- _WHAT YOU ARE ASKED TO DO_
From the first line to the last, print the listing exactly.
*** DATA FOR THIS TASK ***
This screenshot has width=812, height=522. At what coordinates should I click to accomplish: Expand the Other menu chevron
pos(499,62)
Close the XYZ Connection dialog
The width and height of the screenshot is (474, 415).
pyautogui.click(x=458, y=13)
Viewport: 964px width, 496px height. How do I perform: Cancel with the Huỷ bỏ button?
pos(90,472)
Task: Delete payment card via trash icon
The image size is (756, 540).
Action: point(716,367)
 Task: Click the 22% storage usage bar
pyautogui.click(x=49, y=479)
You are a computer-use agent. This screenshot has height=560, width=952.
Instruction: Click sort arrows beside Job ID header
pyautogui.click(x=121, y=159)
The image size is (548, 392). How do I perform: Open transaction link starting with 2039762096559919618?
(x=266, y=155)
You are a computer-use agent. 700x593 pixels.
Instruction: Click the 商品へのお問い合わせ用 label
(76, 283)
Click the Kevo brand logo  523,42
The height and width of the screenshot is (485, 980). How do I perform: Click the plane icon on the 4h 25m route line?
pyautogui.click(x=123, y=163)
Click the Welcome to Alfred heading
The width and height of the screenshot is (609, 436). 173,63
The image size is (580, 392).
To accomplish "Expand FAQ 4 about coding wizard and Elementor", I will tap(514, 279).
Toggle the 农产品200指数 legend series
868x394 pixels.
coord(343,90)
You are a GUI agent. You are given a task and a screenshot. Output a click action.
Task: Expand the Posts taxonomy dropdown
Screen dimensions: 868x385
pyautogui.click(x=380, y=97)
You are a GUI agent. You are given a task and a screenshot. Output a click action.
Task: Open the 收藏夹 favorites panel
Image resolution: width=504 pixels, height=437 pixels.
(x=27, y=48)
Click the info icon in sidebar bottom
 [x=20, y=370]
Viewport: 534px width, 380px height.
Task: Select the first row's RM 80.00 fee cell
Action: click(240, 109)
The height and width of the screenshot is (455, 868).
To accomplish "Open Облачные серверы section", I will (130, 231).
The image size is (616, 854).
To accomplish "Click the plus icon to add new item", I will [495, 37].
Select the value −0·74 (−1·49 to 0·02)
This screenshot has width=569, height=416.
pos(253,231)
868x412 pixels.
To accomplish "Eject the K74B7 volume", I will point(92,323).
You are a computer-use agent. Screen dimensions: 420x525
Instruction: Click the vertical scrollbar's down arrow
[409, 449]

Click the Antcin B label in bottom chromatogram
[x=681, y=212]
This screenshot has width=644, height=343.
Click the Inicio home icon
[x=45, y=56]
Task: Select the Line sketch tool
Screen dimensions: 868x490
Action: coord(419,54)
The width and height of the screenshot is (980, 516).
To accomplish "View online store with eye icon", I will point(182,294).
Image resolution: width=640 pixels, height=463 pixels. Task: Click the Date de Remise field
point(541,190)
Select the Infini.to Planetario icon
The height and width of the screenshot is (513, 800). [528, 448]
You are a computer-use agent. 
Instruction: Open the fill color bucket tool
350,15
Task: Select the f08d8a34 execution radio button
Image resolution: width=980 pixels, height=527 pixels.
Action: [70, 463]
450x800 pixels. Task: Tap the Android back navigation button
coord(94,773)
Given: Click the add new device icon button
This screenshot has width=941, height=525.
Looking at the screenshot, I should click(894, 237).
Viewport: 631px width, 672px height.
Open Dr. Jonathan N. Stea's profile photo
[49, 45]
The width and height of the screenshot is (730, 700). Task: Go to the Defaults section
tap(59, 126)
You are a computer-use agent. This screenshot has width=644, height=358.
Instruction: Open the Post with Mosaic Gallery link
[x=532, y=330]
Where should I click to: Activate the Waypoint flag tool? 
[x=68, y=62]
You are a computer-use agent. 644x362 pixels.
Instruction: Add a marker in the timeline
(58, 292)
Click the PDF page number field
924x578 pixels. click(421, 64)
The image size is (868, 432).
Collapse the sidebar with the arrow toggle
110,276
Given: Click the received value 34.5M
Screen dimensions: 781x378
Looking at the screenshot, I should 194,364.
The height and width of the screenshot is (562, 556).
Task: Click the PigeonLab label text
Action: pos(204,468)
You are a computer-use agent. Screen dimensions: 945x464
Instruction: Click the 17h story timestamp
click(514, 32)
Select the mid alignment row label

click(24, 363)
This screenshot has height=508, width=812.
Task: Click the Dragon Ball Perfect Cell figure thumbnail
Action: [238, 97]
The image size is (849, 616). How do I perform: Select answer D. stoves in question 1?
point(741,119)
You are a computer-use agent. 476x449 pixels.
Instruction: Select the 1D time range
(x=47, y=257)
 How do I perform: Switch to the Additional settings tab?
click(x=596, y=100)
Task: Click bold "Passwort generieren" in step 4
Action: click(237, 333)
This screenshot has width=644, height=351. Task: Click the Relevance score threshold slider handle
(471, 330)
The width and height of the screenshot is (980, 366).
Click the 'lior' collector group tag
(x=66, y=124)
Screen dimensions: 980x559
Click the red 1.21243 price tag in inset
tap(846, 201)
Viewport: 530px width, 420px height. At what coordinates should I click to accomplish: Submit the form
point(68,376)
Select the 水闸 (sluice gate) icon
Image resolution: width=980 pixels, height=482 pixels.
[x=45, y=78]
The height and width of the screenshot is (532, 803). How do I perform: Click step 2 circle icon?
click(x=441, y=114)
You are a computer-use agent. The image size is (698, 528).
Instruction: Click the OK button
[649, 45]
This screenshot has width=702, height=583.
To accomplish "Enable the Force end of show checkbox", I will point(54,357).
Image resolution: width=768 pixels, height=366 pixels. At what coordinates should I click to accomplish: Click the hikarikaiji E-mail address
*** End of DATA FOR THIS TASK ***
- _RESULT BELOW_
This screenshot has width=812, height=522. At what coordinates should I click to accomplish: Expand the Other menu chevron
pos(499,62)
Close the XYZ Connection dialog
The width and height of the screenshot is (474, 415).
pyautogui.click(x=458, y=13)
Viewport: 964px width, 496px height. How do I perform: Cancel with the Huỷ bỏ button?
pos(90,472)
Task: Delete payment card via trash icon
The image size is (756, 540).
Action: point(716,367)
 Task: Click the 22% storage usage bar
pyautogui.click(x=49, y=479)
You are a computer-use agent. This screenshot has height=560, width=952.
Instruction: Click sort arrows beside Job ID header
pyautogui.click(x=121, y=159)
The image size is (548, 392). How do I perform: Open transaction link starting with 2039762096559919618?
(x=266, y=155)
You are a computer-use agent. 700x593 pixels.
Instruction: Click the 商品へのお問い合わせ用 label
(76, 283)
Click the Kevo brand logo  523,42
The height and width of the screenshot is (485, 980). How do I perform: Click the plane icon on the 4h 25m route line?
pyautogui.click(x=123, y=163)
Click the Welcome to Alfred heading
The width and height of the screenshot is (609, 436). 173,63
The image size is (580, 392).
To accomplish "Expand FAQ 4 about coding wizard and Elementor", I will tap(514, 279).
Toggle the 农产品200指数 legend series
868x394 pixels.
coord(343,90)
You are a GUI agent. You are given a task and a screenshot. Output a click action.
Task: Expand the Posts taxonomy dropdown
Screen dimensions: 868x385
pyautogui.click(x=380, y=97)
You are a GUI agent. You are given a task and a screenshot. Output a click action.
Task: Open the 收藏夹 favorites panel
Image resolution: width=504 pixels, height=437 pixels.
(x=27, y=48)
Click the info icon in sidebar bottom
 [x=20, y=370]
Viewport: 534px width, 380px height.
Task: Select the first row's RM 80.00 fee cell
Action: click(240, 109)
The height and width of the screenshot is (455, 868).
To accomplish "Open Облачные серверы section", I will (130, 231).
The image size is (616, 854).
To accomplish "Click the plus icon to add new item", I will [495, 37].
Select the value −0·74 (−1·49 to 0·02)
This screenshot has width=569, height=416.
pos(253,231)
868x412 pixels.
To accomplish "Eject the K74B7 volume", I will point(92,323).
You are a computer-use agent. Screen dimensions: 420x525
Instruction: Click the vertical scrollbar's down arrow
[409, 449]

Click the Antcin B label in bottom chromatogram
[x=681, y=212]
This screenshot has width=644, height=343.
Click the Inicio home icon
[x=45, y=56]
Task: Select the Line sketch tool
Screen dimensions: 868x490
Action: coord(419,54)
The width and height of the screenshot is (980, 516).
To accomplish "View online store with eye icon", I will point(182,294).
Image resolution: width=640 pixels, height=463 pixels. Task: Click the Date de Remise field
point(541,190)
Select the Infini.to Planetario icon
The height and width of the screenshot is (513, 800). [528, 448]
You are a computer-use agent. 
Instruction: Open the fill color bucket tool
350,15
Task: Select the f08d8a34 execution radio button
Image resolution: width=980 pixels, height=527 pixels.
Action: [70, 463]
450x800 pixels. Task: Tap the Android back navigation button
coord(94,773)
Given: Click the add new device icon button
This screenshot has width=941, height=525.
Looking at the screenshot, I should click(894, 237).
Viewport: 631px width, 672px height.
Open Dr. Jonathan N. Stea's profile photo
[49, 45]
The width and height of the screenshot is (730, 700). Task: Go to the Defaults section
tap(59, 126)
You are a computer-use agent. This screenshot has width=644, height=358.
Instruction: Open the Post with Mosaic Gallery link
[x=532, y=330]
Where should I click to: Activate the Waypoint flag tool? 
[x=68, y=62]
You are a computer-use agent. 644x362 pixels.
Instruction: Add a marker in the timeline
(58, 292)
Click the PDF page number field
924x578 pixels. click(421, 64)
The image size is (868, 432).
Collapse the sidebar with the arrow toggle
110,276
Given: Click the received value 34.5M
Screen dimensions: 781x378
Looking at the screenshot, I should 194,364.
The height and width of the screenshot is (562, 556).
Task: Click the PigeonLab label text
Action: pos(204,468)
You are a computer-use agent. Screen dimensions: 945x464
Instruction: Click the 17h story timestamp
click(514, 32)
Select the mid alignment row label

click(24, 363)
This screenshot has height=508, width=812.
Task: Click the Dragon Ball Perfect Cell figure thumbnail
Action: [238, 97]
The image size is (849, 616). How do I perform: Select answer D. stoves in question 1?
point(741,119)
You are a computer-use agent. 476x449 pixels.
Instruction: Select the 1D time range
(x=47, y=257)
 How do I perform: Switch to the Additional settings tab?
click(x=596, y=100)
Task: Click bold "Passwort generieren" in step 4
Action: click(237, 333)
This screenshot has width=644, height=351. Task: Click the Relevance score threshold slider handle
(471, 330)
The width and height of the screenshot is (980, 366).
Click the 'lior' collector group tag
(x=66, y=124)
Screen dimensions: 980x559
Click the red 1.21243 price tag in inset
tap(846, 201)
Viewport: 530px width, 420px height. At what coordinates should I click to accomplish: Submit the form
point(68,376)
Select the 水闸 (sluice gate) icon
Image resolution: width=980 pixels, height=482 pixels.
[x=45, y=78]
The height and width of the screenshot is (532, 803). How do I perform: Click step 2 circle icon?
click(x=441, y=114)
You are a computer-use agent. The image size is (698, 528).
Instruction: Click the OK button
[649, 45]
This screenshot has width=702, height=583.
To accomplish "Enable the Force end of show checkbox", I will point(54,357).
Image resolution: width=768 pixels, height=366 pixels. At what coordinates should I click to accomplish: Click the hikarikaiji E-mail address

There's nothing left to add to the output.